** Prompt **
Pull every line that includes the word "agent" out of the data below and copy it.

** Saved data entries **
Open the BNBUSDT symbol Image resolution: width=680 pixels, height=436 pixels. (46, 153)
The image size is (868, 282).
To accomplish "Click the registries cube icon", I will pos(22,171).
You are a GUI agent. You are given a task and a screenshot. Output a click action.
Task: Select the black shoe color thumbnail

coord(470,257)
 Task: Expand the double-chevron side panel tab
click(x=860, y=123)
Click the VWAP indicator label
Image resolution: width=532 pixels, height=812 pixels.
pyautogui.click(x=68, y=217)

--

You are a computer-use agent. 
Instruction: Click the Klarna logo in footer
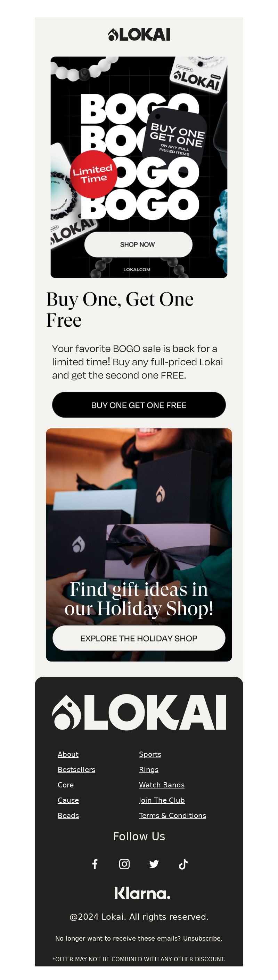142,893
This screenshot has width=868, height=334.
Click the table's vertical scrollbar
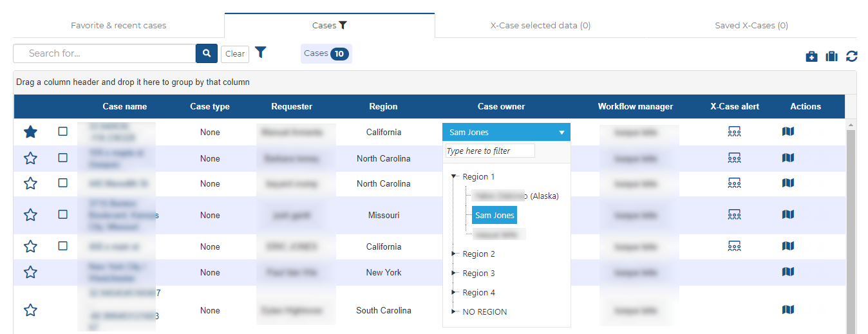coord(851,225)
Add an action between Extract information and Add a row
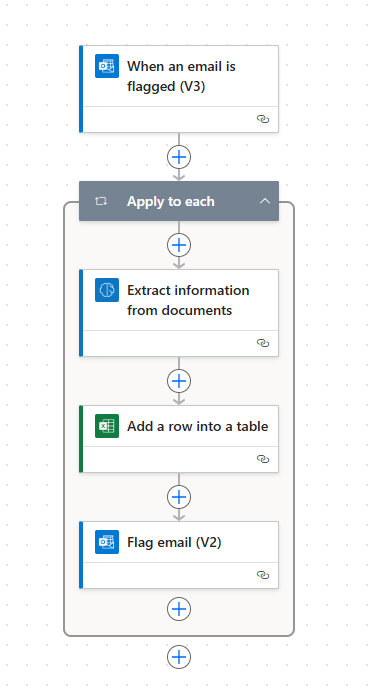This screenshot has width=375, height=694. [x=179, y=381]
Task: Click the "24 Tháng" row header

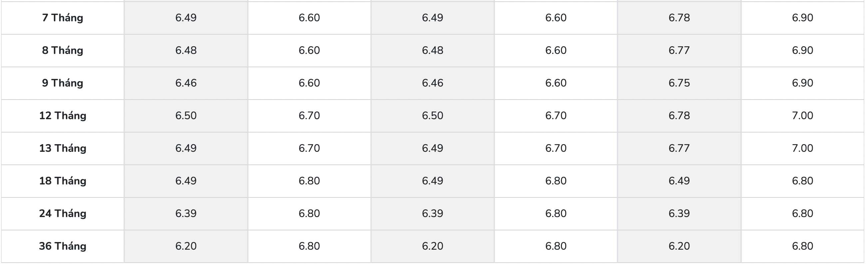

** Task result **
You are a GUI agent. You are given a task and a screenshot. Output a click action.
You are a computer-use agent. 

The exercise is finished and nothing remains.